One of the things that attracted me to personal finance and economics is just how many parallels that can be drawn between personal finance and life. There are so many lessons that we can bring over from one sphere to the other.
Do you really need an emergency fund?
An important lesson that I have learned recently is: the importance of buffering. I wasn’t always a big believer in emergency funds,and even today I believe that emergency funds, while useful, are not adequate. I believe that it’s more important to have a solid gap between your expenses and your income, so that you can easily cover unexpected expenses and easily adjust to a loss of income. I also think that it’s very important to live in an affordable home. An affordable home is one where total housing expenses are no more than 33% of net income; if one partner loses a job, the other partner can easily carry the burden for some time, and there is some slack for interest rate increases.
Even with an affordable home and a high savings rate, an emergency fund is still a good idea to have. At least, this is what I think today. Why? Having some cash stashed aside gives you flexibility, which is a very important thing to have. When you have cash on the side, you have the ability to make decisions that you might otherwise not make.

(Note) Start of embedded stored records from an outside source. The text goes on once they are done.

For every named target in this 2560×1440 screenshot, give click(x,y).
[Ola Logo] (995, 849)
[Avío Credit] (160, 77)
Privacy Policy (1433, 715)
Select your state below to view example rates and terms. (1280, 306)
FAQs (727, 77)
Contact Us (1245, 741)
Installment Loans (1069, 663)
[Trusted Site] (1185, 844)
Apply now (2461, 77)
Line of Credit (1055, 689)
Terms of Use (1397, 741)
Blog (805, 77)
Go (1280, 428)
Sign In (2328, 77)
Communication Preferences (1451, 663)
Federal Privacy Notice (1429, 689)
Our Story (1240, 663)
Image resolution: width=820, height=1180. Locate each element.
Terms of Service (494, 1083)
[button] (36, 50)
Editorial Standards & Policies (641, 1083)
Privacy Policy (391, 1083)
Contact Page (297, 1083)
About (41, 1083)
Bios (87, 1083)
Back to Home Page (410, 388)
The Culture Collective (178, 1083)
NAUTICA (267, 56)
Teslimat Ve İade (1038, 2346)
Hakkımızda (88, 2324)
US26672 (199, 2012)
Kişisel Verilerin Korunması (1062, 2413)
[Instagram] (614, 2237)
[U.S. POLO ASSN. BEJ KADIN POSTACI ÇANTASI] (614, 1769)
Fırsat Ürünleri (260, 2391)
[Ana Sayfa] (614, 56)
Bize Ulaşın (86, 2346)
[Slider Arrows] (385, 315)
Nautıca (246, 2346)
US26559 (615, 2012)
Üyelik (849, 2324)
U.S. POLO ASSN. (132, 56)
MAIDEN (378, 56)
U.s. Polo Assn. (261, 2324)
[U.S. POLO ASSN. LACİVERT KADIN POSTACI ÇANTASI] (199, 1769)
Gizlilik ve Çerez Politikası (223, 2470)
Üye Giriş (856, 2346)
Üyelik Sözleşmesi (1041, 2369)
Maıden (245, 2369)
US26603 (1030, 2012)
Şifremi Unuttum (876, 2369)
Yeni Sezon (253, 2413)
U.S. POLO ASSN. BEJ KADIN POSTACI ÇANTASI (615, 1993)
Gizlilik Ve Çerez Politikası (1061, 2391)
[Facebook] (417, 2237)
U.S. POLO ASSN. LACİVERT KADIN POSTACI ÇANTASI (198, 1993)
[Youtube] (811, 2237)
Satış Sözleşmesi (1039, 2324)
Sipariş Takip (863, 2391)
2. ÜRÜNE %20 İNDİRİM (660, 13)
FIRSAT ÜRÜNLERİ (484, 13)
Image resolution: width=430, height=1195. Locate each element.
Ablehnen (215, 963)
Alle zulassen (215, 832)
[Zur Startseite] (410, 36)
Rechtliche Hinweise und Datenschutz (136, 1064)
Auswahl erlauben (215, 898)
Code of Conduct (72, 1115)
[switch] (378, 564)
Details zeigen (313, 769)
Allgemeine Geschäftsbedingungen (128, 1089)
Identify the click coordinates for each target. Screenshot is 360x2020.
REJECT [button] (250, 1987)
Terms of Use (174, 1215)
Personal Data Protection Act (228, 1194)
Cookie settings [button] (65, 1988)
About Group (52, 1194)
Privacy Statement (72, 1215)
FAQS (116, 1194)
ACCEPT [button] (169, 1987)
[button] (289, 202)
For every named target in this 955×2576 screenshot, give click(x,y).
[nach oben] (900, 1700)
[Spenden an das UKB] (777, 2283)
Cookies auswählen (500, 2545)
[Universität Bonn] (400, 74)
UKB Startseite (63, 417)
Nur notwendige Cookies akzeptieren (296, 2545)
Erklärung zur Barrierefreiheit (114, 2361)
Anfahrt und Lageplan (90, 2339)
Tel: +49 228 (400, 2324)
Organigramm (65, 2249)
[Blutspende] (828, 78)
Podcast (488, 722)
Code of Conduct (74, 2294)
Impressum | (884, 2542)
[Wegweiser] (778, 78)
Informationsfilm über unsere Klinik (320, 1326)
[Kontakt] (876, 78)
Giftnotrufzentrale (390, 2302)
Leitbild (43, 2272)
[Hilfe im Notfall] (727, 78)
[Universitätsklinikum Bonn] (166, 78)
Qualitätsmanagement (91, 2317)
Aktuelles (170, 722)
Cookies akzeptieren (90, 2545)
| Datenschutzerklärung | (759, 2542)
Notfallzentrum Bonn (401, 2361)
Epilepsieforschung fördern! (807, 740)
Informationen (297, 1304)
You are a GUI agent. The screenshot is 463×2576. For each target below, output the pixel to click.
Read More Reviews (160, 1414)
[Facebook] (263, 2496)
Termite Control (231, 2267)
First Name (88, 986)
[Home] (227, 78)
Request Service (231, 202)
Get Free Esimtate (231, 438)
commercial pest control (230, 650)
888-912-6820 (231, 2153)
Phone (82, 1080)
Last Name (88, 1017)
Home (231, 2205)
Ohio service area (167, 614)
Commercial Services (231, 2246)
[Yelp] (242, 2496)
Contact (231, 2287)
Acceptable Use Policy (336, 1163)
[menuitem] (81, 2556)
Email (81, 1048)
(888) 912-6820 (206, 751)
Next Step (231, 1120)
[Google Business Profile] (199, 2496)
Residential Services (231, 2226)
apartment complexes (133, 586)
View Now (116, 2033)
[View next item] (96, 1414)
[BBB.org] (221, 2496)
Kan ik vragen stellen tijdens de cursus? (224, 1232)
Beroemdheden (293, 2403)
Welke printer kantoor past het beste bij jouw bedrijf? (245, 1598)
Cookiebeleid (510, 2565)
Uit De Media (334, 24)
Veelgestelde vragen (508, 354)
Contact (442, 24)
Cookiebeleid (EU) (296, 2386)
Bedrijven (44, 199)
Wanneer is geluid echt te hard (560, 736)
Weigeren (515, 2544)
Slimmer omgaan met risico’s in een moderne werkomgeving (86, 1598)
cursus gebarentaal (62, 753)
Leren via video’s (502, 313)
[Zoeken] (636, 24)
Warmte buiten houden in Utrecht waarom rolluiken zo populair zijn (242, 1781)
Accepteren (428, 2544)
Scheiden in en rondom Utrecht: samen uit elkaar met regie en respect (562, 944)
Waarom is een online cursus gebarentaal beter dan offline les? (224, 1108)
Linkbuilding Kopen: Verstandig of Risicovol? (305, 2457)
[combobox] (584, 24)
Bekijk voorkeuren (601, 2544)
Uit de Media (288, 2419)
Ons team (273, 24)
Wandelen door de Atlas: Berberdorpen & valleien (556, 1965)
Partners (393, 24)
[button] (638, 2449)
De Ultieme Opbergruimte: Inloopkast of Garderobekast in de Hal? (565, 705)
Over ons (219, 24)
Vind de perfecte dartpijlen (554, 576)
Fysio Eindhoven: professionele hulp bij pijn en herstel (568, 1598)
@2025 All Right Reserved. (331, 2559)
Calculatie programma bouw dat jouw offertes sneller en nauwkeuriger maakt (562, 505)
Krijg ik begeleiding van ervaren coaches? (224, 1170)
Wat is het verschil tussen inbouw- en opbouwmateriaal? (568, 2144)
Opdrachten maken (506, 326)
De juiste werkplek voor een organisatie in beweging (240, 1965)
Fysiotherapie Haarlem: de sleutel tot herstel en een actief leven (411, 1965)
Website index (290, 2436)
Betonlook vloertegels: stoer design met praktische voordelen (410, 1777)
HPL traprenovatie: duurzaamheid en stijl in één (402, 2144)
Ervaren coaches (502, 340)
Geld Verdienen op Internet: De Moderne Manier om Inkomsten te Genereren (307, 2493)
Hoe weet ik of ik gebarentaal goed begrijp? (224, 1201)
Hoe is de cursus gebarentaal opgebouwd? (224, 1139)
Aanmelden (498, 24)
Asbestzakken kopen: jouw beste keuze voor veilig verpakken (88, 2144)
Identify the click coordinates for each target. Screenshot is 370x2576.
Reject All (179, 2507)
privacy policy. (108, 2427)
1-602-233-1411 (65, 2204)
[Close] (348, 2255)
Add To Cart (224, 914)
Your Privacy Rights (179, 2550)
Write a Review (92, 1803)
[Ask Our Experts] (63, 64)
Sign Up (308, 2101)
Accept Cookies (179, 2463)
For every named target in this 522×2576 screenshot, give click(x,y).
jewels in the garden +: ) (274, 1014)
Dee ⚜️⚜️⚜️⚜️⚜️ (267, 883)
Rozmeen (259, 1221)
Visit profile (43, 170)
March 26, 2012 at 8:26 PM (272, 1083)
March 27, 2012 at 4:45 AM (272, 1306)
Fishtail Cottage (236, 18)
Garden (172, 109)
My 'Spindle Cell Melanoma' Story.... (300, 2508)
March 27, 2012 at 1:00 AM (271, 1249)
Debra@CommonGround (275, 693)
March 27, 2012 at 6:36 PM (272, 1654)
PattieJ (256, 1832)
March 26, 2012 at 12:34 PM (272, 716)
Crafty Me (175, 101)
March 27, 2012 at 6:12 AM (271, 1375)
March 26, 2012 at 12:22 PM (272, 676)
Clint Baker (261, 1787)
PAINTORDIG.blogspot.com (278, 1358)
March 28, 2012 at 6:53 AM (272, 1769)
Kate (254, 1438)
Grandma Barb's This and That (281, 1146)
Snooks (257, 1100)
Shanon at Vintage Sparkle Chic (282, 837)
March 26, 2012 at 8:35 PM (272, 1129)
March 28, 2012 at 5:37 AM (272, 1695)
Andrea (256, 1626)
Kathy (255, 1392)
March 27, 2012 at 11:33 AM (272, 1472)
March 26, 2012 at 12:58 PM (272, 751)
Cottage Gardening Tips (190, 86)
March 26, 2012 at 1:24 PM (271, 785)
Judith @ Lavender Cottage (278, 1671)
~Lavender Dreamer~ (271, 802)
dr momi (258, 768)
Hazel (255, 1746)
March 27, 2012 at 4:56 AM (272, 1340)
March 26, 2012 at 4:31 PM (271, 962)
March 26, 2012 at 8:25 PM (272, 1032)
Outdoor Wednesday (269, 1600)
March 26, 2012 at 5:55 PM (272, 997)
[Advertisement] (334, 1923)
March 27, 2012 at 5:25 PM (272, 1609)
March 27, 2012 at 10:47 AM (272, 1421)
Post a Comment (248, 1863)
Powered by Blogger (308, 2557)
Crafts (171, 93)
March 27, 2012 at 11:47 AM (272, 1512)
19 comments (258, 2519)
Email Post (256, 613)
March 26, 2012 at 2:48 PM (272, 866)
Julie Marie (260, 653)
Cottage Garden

How much is enough? It depends on how risk-averse you are and whether you are also investing your money for the future. If you have a year’s worth of expenses saved up, it might be much easier for you to decide to start your own business, since you won’t have to worry about where bread money is going to come from, at least for a bit.
Perhaps the truth is that “emergency fund” is a misnomer. Better to call it “savings buffer’, which is what it really is.
Buffering in all aspects of life.
This concept of buffering can also apply to so many other things. I used to write my blog posts on the spur of the moment. If you looked in my posts queue, most of the time, there was nothing there. Maybe there would be one post that I had written and had decided to schedule for later that week. 😉 Now I try to keep a whole month buffered for each of my sites. As of the time of this writing (January 14, 2012), I have achieved this for this site but not yet for the two others. Buffering takes a lot more time up front, but once you’ve achieved it you have more flexibility and security.
With buffering, I now have flexibility to write when I most feel like it and not necessarily when I feel like I must. I can get a lot done in productive spurts, and when I am not feeling so well I can take it easy for a bit.
Buffering is also an important concept in technology and manufacturing. Processors use it to achieve greater throughput and manufacturers use it to keep stuff rolling. Buffering applies to so many aspects of life, and while there is such a thing as too much buffering, it is also important to have the right amount in place so that you can maximize your value.
Dear reader, how much buffering is right for you?